A: In the face of starting with this adoption in companies of a smaller profile and with more limited resources, the recommendation we always make is to start with literacy. That training allows our employees to really understand, on the one hand, the potential that this technology has, and on the other hand, the risks that they have. It’s important for them to understand that this is not just about profits and capturing value, but also about a series of risks that have to be managed. It is a fundamental starting point that, in addition, since February of this year, the European regulation requires all companies to have artificial intelligence systems, so, if it is not for pure conviction, it is for pure compliance, in any case, it is a good starting point. There are a number of solutions available for companies of all sizes that have never been available before, and I think this is about testing, as we said before, about test and learn and see what works for us with very specific use cases. In small companies maybe the approach of thinking big, starting fast and scaling even faster is fine. Once we have defined the use cases that can really add value, we would then enter into a more strategic and structured reflection, looking for the partnerships that can lead us to scale this model, but bearing in mind that the resources of this type of company are limited and being able to demonstrate the value from minute one is fundamental.

 

 

Q: Is all demand predictable? Are we humans so predictable?

 

A: Increasingly, with these technologies and especially with the large amount of data available to the main players in the sector, we have the ability to forecast an important part of the demand, but we will never be able to forecast all the demand because it is not realistic. And in this particular sector there is an emotional, aspirational and consumer sentiment point that is difficult to forecast because even we as consumers often do not know what we want. We start a discovery process about a specific product and end up buying something completely different from another brand or even from another category, so it is difficult to predict. It is true that we are increasingly reaching a point where demand can be better predicted, moving from a very reactive approach or demand model to a model where we are increasingly able to anticipate more and more what the customer or consumer really wants and that allows us to be much more efficient in producing certain products.
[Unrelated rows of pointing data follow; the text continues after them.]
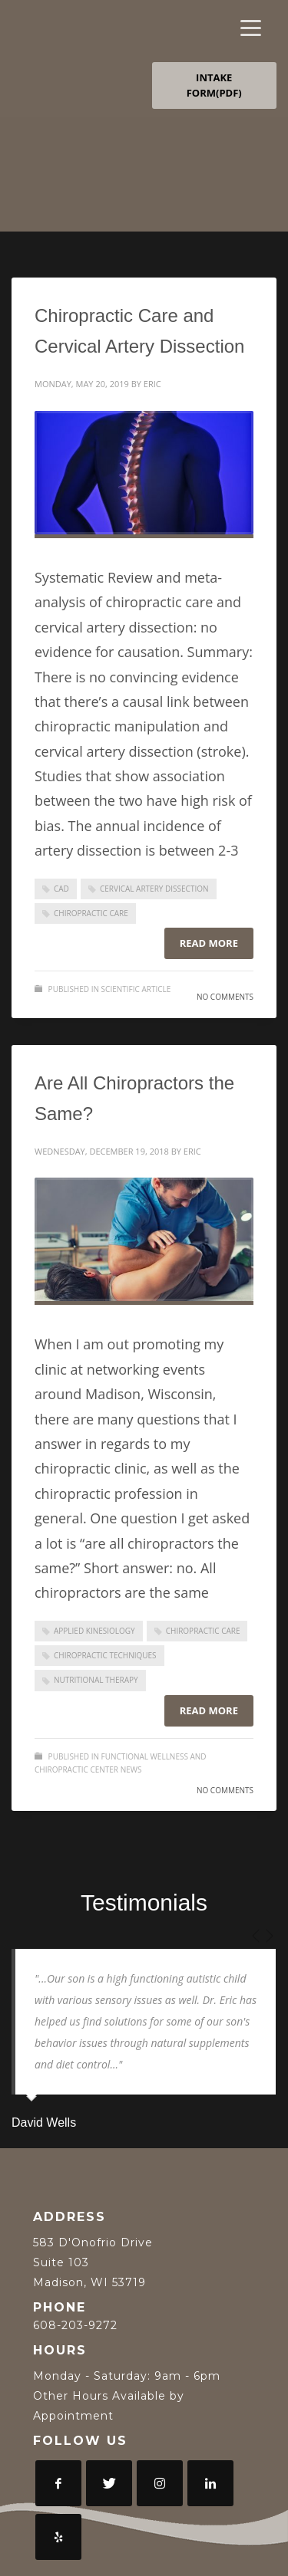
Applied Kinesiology (94, 1630)
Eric (152, 383)
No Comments (225, 996)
But we will never be able to control all the variables related to this emotional part, especially because there is a point that we have been experiencing for some years now: trends in the fashion sector are going faster and faster, collections that used to last many months are now being shortened, in some cases, to a few weeks, and this is also influenced by issues such as social networks and other inputs in which we are constantly receiving information. We are moving towards a much higher percentage of forecasting this demand which also helps us to try to avoid stock-outs and ensure that we always have the assortment we need to maximize the business but that leads us to think that we are never going to reach 100% predictability.